When he came at last within reach of a human habitation he had been for some time consciously on the point of falling from the saddle with the infant, who was now quietly asleep. He noted, as in a dream, the Crossroads' store, which was also the post-office; standing in front of the log cabin was a horse already saddled hanging down a dull, dispirited head as he awaited the mail-rider through a long, cold interval, and bearing a United States mail-pouch, mouldy, flabby, nearly empty. The door of the store was closed against the cold; the blacksmith's shop was far down the road; the two or three scattered dwellings showed no sign of life but the wreaths of blue smoke curling up from the clay-and-stick chimneys.
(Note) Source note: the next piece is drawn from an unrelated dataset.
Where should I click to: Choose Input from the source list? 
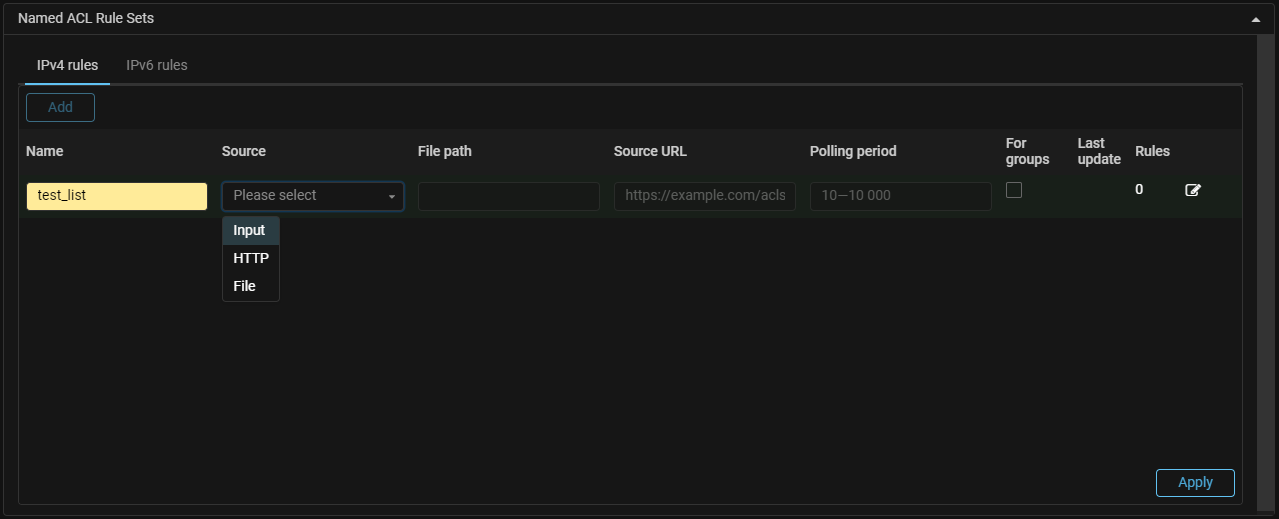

Perhaps it was the impunity of the moment that suggested the idea to Dysart's whimsical drunken fancy. He never knew. He suddenly tried the mouth of the pouch. It was locked. Nothing daunted, a stroke of a keen knife slit the upper part of the side seam, the sleeping baby was slipped into the aperture, and Tank Dysart rode off chuckling with glee to think of the dismay of the mail-rider when the mall-pouch should break forth with squeals and quiver with kicks, which embarrassment would probably not befall him until far away in the wilderness with his perplexity, for there had been something stronger on that stopper than milk or cambric tea.

As Tank went he muttered something about the security of the United States mail, wherein he had had the forethought to deposit his Christmas gift, and forthwith he flung himself into the shuck-pen, where he fell asleep, and was not found till half-frozen, his whereabouts being at last disclosed to the storekeeper by the persistent presence of his faithful steed standing hard by. Tank was humanely cared for by this functionary, but several days elapsed before he altogether recovered consciousness; it was naturally a confused, disconnected train of impressions which his mind retained. At first, in a maudlin state, he demanded of the storekeeper, in his capacity as postmaster also, a package, a Christmas gift, which he averred he should receive by mail. Albeit this was esteemed merely an inebriated fancy, such is the sensitiveness of the United States postal service on the subject of missing mail matter that the postmaster, half-irritated, half-nervous, detailed it to the mail-rider. “Tank 'lows ez he put it into the mail hyar himself!”

Peter Petrie, a lowering-eyed, severe-visaged, square-jawed man, gave Tank Dysart only a glance of ire from under his hat-brim, as if the matter were not worth the waste of a word.

Dysart, wreck though he was, had not yet lost all conscience. He was in an agony of remorse and doubt. It kept him sober longer than he had been for five years, for he was a professed drunkard and idler, scarcely considered responsible. He could not be sure that he had experienced aught which he seemed to remember—he hoped it was all only his drunken fancy, for what could have been the fate of the child subject to the freaks of his imbecile folly! He was reassured to hear no rumors of a lost child, and yet so definite were the images of his recollection that they must needs constrain his credulity.

He felt it in the nature of a rescue one day when, as he chanced to join a group of gossips loitering around the fire of the forge, he heard the smith ask casually: “Who is that thar baby visitin' at Peter Petrie 's over yander acrost Storm Mounting?”

“Gran'child, I reckon,” suggested his big-boned, bare-armed, soot-grimed striker.